* _TASK BRIEF_
Print the line containing "Enable Heidi news and tips checkbox" and every line after it exactly as written, through the end of the records.

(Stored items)
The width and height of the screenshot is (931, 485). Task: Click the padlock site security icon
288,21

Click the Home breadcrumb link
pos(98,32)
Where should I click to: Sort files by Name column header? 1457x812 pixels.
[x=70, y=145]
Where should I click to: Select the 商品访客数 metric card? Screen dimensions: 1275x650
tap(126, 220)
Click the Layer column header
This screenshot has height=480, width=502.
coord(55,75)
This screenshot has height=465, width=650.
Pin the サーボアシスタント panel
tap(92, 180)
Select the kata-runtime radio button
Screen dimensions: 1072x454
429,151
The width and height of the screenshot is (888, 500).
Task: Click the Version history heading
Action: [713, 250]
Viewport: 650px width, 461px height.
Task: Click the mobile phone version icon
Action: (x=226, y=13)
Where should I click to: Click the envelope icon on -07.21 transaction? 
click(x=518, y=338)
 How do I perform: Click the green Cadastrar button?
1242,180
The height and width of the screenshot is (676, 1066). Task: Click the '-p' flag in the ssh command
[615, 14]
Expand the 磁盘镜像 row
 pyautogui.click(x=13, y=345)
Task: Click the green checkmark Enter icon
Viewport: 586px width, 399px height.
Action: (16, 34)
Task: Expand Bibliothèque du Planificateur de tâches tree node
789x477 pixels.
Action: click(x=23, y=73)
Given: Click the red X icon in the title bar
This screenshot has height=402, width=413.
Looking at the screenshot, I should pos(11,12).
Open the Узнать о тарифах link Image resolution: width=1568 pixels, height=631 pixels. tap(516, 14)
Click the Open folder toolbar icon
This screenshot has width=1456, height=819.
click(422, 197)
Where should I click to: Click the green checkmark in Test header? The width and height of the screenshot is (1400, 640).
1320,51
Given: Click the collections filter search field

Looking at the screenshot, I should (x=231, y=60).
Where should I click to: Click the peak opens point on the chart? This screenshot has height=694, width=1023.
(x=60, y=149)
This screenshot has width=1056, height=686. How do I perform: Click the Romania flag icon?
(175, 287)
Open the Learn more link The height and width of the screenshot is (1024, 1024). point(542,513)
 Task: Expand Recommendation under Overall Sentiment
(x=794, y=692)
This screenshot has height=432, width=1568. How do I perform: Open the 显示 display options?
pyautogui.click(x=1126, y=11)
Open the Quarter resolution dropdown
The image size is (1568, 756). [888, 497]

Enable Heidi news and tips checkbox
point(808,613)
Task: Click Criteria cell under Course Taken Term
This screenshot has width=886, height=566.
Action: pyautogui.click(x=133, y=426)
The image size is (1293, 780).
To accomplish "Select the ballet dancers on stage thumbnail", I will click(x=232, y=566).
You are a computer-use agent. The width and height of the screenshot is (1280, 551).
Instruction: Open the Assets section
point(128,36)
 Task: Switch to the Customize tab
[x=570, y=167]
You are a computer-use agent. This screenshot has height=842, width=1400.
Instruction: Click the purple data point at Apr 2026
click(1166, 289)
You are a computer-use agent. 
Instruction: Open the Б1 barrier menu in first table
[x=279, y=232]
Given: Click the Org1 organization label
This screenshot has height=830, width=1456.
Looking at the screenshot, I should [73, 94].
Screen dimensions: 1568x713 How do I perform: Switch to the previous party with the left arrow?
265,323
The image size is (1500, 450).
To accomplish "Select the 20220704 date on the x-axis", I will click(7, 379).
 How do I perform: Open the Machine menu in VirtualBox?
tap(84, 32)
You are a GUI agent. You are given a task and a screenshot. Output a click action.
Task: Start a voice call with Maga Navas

* _REPLY_
Enable Heidi news and tips checkbox
point(808,613)
Task: Click Criteria cell under Course Taken Term
This screenshot has width=886, height=566.
Action: pyautogui.click(x=133, y=426)
The image size is (1293, 780).
To accomplish "Select the ballet dancers on stage thumbnail", I will click(x=232, y=566).
You are a computer-use agent. The width and height of the screenshot is (1280, 551).
Instruction: Open the Assets section
point(128,36)
 Task: Switch to the Customize tab
[x=570, y=167]
You are a computer-use agent. This screenshot has height=842, width=1400.
Instruction: Click the purple data point at Apr 2026
click(1166, 289)
You are a computer-use agent. 
Instruction: Open the Б1 barrier menu in first table
[x=279, y=232]
Given: Click the Org1 organization label
This screenshot has height=830, width=1456.
Looking at the screenshot, I should [73, 94].
Screen dimensions: 1568x713 How do I perform: Switch to the previous party with the left arrow?
265,323
The image size is (1500, 450).
To accomplish "Select the 20220704 date on the x-axis", I will click(7, 379).
 How do I perform: Open the Machine menu in VirtualBox?
tap(84, 32)
You are a GUI agent. You are given a task and a screenshot. Output a click action.
Task: Start a voice call with Maga Navas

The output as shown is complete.